**Task prompt**
Copy out the lines below word for word, beginning with the line that contains "Expand the Paste options dropdown arrow" and continuing through the line that contains "click(x=179, y=73)", including both of those lines.

**Listed entries**

::::

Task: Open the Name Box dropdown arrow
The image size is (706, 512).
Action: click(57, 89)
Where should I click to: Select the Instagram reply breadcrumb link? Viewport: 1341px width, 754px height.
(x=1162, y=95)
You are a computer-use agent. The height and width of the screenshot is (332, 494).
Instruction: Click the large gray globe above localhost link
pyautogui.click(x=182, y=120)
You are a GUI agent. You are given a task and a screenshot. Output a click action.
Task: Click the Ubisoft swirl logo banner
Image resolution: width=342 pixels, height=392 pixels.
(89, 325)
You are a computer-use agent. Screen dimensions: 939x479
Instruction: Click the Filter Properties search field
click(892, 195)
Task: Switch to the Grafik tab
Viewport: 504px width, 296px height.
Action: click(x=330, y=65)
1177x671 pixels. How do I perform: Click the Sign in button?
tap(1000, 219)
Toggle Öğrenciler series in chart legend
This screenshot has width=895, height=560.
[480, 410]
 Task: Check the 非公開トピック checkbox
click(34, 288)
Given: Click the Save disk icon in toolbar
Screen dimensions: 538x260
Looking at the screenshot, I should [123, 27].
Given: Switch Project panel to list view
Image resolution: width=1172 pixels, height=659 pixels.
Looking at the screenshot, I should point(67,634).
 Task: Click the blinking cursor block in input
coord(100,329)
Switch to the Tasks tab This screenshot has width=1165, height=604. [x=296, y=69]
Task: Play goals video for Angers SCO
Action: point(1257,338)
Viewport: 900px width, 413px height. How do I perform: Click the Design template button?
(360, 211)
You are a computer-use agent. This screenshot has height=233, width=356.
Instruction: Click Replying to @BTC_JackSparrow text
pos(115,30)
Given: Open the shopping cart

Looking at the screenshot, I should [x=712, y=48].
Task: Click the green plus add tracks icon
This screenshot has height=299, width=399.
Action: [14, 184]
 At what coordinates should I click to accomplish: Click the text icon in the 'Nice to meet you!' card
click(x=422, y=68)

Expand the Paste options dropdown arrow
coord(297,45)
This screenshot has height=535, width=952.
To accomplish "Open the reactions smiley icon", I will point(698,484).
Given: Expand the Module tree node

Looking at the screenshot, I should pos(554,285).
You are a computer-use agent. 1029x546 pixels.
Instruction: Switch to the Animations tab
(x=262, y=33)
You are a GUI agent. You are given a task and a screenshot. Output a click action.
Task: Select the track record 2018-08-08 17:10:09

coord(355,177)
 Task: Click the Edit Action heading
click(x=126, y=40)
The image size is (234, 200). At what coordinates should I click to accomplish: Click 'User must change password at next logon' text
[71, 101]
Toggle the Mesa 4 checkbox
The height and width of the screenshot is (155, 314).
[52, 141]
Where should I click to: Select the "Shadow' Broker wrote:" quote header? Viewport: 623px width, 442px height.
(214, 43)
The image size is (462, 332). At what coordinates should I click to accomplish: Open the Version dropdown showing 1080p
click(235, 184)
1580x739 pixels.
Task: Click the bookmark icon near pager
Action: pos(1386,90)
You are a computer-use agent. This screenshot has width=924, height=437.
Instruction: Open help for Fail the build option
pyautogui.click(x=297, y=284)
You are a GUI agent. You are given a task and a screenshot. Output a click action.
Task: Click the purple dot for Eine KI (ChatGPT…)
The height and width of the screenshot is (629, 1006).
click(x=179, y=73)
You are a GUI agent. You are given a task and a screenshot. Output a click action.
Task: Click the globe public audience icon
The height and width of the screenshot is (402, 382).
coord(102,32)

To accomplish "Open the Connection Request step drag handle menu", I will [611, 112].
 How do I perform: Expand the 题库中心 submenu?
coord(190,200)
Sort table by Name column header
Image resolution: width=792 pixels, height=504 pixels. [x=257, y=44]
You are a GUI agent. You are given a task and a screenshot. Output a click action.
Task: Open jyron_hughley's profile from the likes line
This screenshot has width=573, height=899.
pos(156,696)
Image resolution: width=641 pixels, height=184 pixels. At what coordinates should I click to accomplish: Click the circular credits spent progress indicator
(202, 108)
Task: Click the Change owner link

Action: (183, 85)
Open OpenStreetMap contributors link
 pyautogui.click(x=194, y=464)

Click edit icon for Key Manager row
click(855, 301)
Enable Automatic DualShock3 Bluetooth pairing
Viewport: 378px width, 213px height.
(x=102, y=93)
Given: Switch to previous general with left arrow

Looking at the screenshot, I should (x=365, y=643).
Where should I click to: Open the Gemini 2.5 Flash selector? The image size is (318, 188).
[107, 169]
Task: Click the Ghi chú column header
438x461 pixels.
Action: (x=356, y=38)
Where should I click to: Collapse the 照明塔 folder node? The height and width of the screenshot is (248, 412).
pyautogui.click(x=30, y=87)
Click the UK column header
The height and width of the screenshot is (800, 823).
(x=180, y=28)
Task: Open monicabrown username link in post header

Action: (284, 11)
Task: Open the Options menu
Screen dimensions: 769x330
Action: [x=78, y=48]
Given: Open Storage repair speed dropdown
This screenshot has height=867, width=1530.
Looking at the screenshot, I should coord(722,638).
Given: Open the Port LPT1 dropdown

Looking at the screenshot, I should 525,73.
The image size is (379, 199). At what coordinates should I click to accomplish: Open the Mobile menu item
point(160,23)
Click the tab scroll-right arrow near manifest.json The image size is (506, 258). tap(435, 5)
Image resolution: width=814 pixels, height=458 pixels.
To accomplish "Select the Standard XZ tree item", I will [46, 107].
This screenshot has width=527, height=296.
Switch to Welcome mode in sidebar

::::

**Final answer**
Expand the Paste options dropdown arrow
coord(297,45)
This screenshot has height=535, width=952.
To accomplish "Open the reactions smiley icon", I will point(698,484).
Given: Expand the Module tree node

Looking at the screenshot, I should pos(554,285).
You are a computer-use agent. 1029x546 pixels.
Instruction: Switch to the Animations tab
(x=262, y=33)
You are a GUI agent. You are given a task and a screenshot. Output a click action.
Task: Select the track record 2018-08-08 17:10:09

coord(355,177)
 Task: Click the Edit Action heading
click(x=126, y=40)
The image size is (234, 200). At what coordinates should I click to accomplish: Click 'User must change password at next logon' text
[71, 101]
Toggle the Mesa 4 checkbox
The height and width of the screenshot is (155, 314).
[52, 141]
Where should I click to: Select the "Shadow' Broker wrote:" quote header? Viewport: 623px width, 442px height.
(214, 43)
The image size is (462, 332). At what coordinates should I click to accomplish: Open the Version dropdown showing 1080p
click(235, 184)
1580x739 pixels.
Task: Click the bookmark icon near pager
Action: pos(1386,90)
You are a computer-use agent. This screenshot has width=924, height=437.
Instruction: Open help for Fail the build option
pyautogui.click(x=297, y=284)
You are a GUI agent. You are given a task and a screenshot. Output a click action.
Task: Click the purple dot for Eine KI (ChatGPT…)
The height and width of the screenshot is (629, 1006).
click(x=179, y=73)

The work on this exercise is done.